*** Opening SELECTED PASSAGE ***

The Food and Drug Administration (FDA) employs various methods to protect consumers from dangerous drugs and devices. The agency's black box warning directly alters pharmaceutical labeling to draw attention to significant risks and life-threatening side effects.
Also known as a "boxed warning," black box labeling is added to a drug's package insert with safety information emphasized by a dark border. Boxed warnings, the FDA's most stringent health statements, also come with a medication guide.
The warnings are intended to limit nonessential prescription of dangerous drugs, thereby mitigating harm. But black box warnings are controversial, with some doubting the effectiveness of the system in place.
Before a drug is allowed to be consumed, it will often go through scientific testing or the 510(k) premarket program. In the premarket phase, a clinical trial may or may not have found a "statistically significant" link between a drug and a side effect. The FDA may either add a boxed warning before the drug hits the market, or later in its shelf life.

*** Closing SELECTED PASSAGE ***
*** Opening SUPPLIED RECORDS ***

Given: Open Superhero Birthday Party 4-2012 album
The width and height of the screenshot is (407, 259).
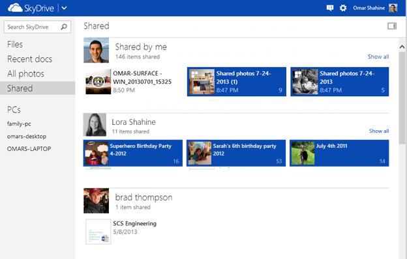Looking at the screenshot, I should click(x=133, y=153).
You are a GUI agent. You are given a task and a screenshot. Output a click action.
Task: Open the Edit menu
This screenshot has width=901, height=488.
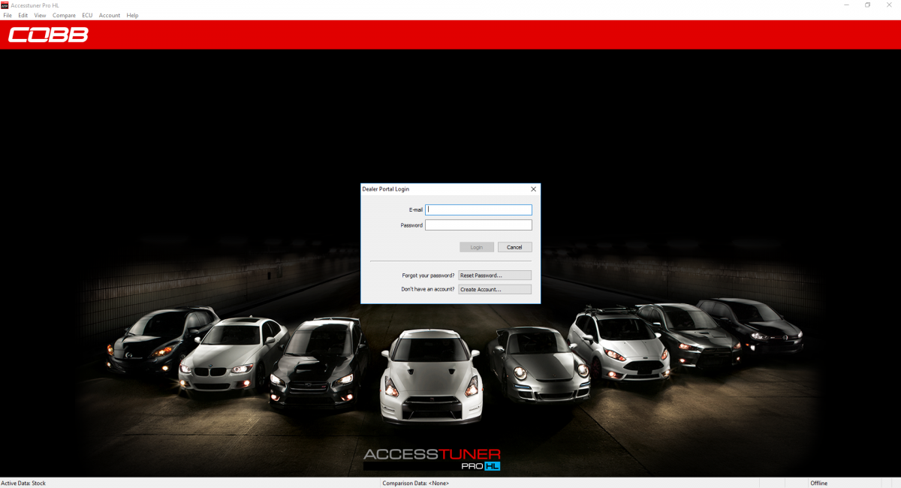click(23, 15)
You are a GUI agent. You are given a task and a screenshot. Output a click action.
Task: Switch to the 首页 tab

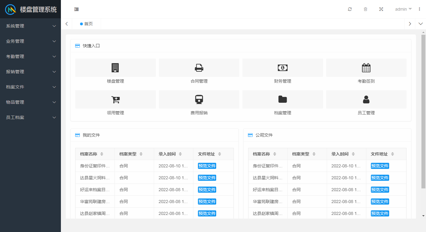(87, 24)
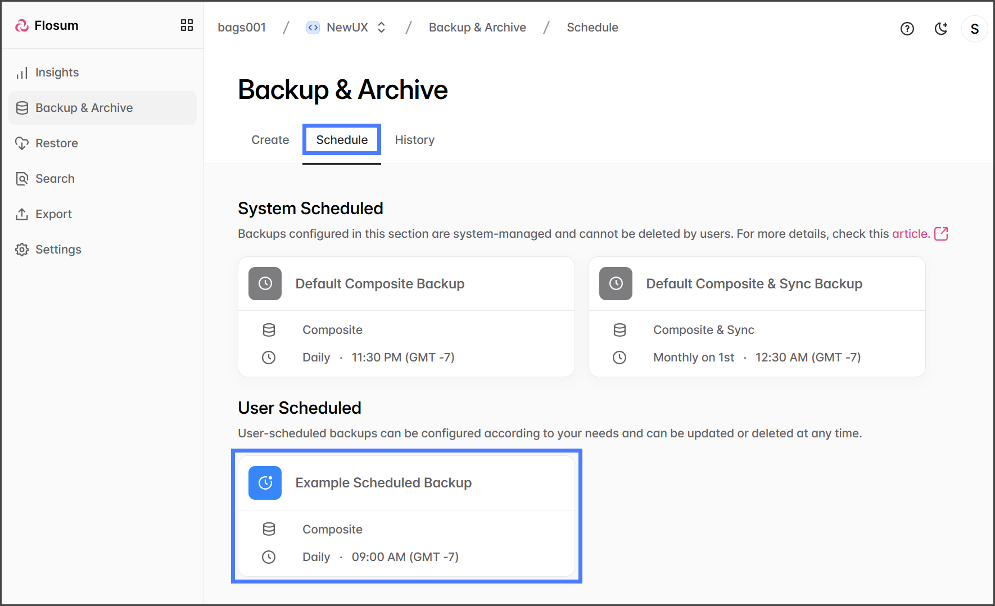995x606 pixels.
Task: Navigate to Restore in the sidebar
Action: pos(56,143)
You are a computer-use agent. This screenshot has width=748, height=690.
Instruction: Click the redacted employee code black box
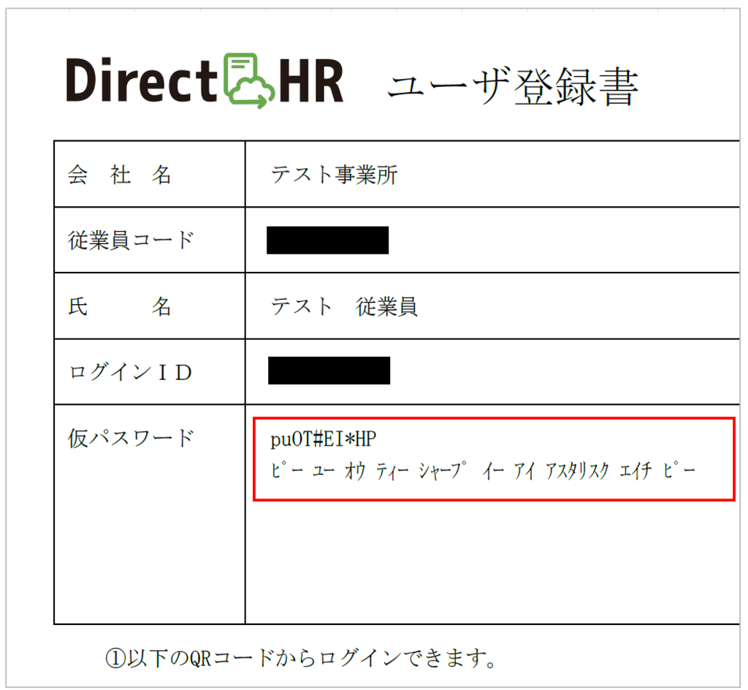coord(327,240)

*** Closing SUPPLIED RECORDS ***

• ACTIVITIES:
1. Say whether each statement agrees with the passage on FDA black box warnings, and back each yes or no with the deciding words of the passage, quoted exactly. (a) A boxed warning is accompanied by a medication guide. (b) The FDA can add a boxed warning only before a drug reaches the market. (c) Everyone accepts that the black box warning system is effective.
2. Write the next part of the passage on FDA black box warnings, picking up after its final sentence.

• RESPONSES IN ORDER:
1.
(a) Yes: "Boxed warnings, the FDA's most stringent health statements, also come with a medication guide."
(b) No: "The FDA may either add a boxed warning before the drug hits the market, or later in its shelf life."
(c) No: "But black box warnings are controversial, with some doubting the effectiveness of the system in place."

2.
Black box drugs can often cause serious injury or death. In some cases, drugs might not have a black box warning added for decades.
Generally, black box warnings are added after scientists release new studies, consumer groups send out petitions or the FDA discovers a high number of adverse event reports. Black box warnings are often based on clinical data or serious animal toxicity data.
In some cases, drugs with black box warnings are still heavily prescribed. Physicians may act as consultants for certain drugs, choosing one medication over another. Manufacturer marketing also plays a role, with commercials and print ads encouraging the public to request branded drugs from doctors.
The process of providing each patient with a comprehensive evaluation of risk and benefit is often undermined, and the black box warning is meant to act as an additional defense.
Though the black box warning is an important element of consumer protection, doctors should still discuss the associated side effects when prescribing high-risk pharmaceuticals. In truth, boxed warnings can only do so much.
While physicians have the responsibility to practice vigilant prescription patterns, it is up to manufacturers to ensure their products are safe.